Les deux-tiers des habitations sont brûlées ou en ruine dans ce village situé près de la route qui file vers l'Ouganda, a pu constater une journaliste de l'AFP, de passage avec une patrouille de Casques bleus mi-septembre.
Ce village meurtri se trouve dans un secteur fief et base arrière supposés des miliciens de la Coopérative pour développement du Congo (Codeco), une secte politico-militaire qui prétend défendre la communauté lendu en tuant par centaines des civils d'autres communautés.
Elle-même Lendu, Séraphine est une victime collatérale des opérations de l'armée contre cette secte politico-militaire.
- Mysticisme et fétichisme-
Dans la nébuleuse des groupes armés et des milices qui déstabilisent l'Est de la RDC, la Codeco occupe une place à part.
Comme son nom l'indique, la Codeco désigne à l'origine une initiative pour encourager l'agriculture, lancée en 1978 en Ituri, région par ailleurs riche en or.
"Plus discrètement, la Codeco s’est toutefois engagée dans le mysticisme et le fétichisme", indique un rapport de l'ONG néerlandaise Pax.
L'AFP a pu vérifier que la Codeco reste une organisation à deux visages, mystique et militaire.
Dans le village de Masumbuko, le pasteur Ngadjole Ngabu, alias le "sacrificateur", se présente comme l'un des chefs spirituels d'une branche dominante de la Codeco.Le "pasteur" affirme avoir le pouvoir d'ordonner ou d'interdire les attaques des combattants sous ses ordres.
Entre une procession d'enfants de choeur ou des lectures de cantiques, le gourou confirme vouloir défendre les Lendu comme Séraphine, qui "sont victimes des tracasseries policières et militaires (...) dans l'indifférence totale des autorités".
"Si l'un de nous est tué, l'Etat trouve ça normal", affirme-t-il, en prenant l'exemple d'un prêtre lendu, le père Florent, retrouvé mort dans des conditions obscures en juin 2017.
A Dhera, Séraphine et ses voisins se passeraient bien de la protection tutélaire des Codeco, qui les expose aux représailles de l'armée.
Leur village a été attaqué en avril par l'armée congolaise après la mort de deux de ses soldats, selon des témoignages recueillis auprès des autorités sécuritaires et des notables lendu.
Les habitants ont fui vers le village voisin de Gudjo, à son tour attaqué deux mois plus tard par les militaires à la recherche d'"assaillants".Bilan: 13 civils tués dont le chef du village et son fils.

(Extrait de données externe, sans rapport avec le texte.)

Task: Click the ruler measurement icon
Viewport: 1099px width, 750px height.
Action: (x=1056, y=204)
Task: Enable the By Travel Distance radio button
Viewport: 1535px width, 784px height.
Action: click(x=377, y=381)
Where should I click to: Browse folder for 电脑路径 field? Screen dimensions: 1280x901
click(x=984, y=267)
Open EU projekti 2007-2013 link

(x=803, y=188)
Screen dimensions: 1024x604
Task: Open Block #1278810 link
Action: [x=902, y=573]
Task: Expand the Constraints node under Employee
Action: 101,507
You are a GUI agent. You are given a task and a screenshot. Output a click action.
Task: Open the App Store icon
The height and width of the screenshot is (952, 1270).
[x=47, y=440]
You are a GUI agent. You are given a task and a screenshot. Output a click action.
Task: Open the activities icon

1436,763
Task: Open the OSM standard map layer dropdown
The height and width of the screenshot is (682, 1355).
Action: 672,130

"J'ai été pris pour un assaillant.Mon frère et moi avons été ligotés par l'armée congolaise", raconte à l'AFP un autre habitant de Dhera.
"Nous n'acceptons pas que tous les Lendus soient assimilés aux assaillants", déplore devant l'AFP un homme de 35 ans, dont la maison a également été incendiée.
"On nous traite de traîtres et d'opposants, nous qui travaillons avec les militaires loyalistes", soupire un responsable administratif local.
- Un millier de morts-
Selon les décomptes des Nations unies, un millier de personnes ont été tuées en Ituri depuis la reprise des violences en décembre 2017, dans cette région déjà ensanglantée par un conflit entre communautés par milices interposées entre 1999 et 2003.
Des miliciens de la Codeco sont à l'origine de la plupart des violences actuelles, d'après les Nations unies et les autorités congolaises.
Les victimes sont majoritairement des civils des chefferies voisines, où vivent deux autres communautés, les Hema et les Alur, accusés par les miliciens de confisquer les terres des Lendu.
L'influence de la Codeco sur toutes les milices lendu serait affaiblie depuis la mort d'un de ses chefs, Justin Ngudjolo, tué par l'armée en avril.
Avec le pasteur "sacrificateur", leur chef spirituel, des membres de la Codeco ont rencontré à Masumbuko une délégation d'anciens chefs de guerre locaux des années 2000, envoyés en émissaire de paix par le chef de l'Etat.
Depuis leur arrivée, le rythme des massacres a diminué d'après des sources concordantes.
L'Est de la RDC est le théâtre des violences depuis près de 30 ans.L'armée y mène des opérations contre une centaine de groupes armés d'importance diverse.
Composée en partie d'anciens miliciens, l'armée est elle-même aussi régulièrement accusée de violations des droits humains dans chaque rapport mensuel du Bureau conjoint des Nations unies pour les droits de l'Homme.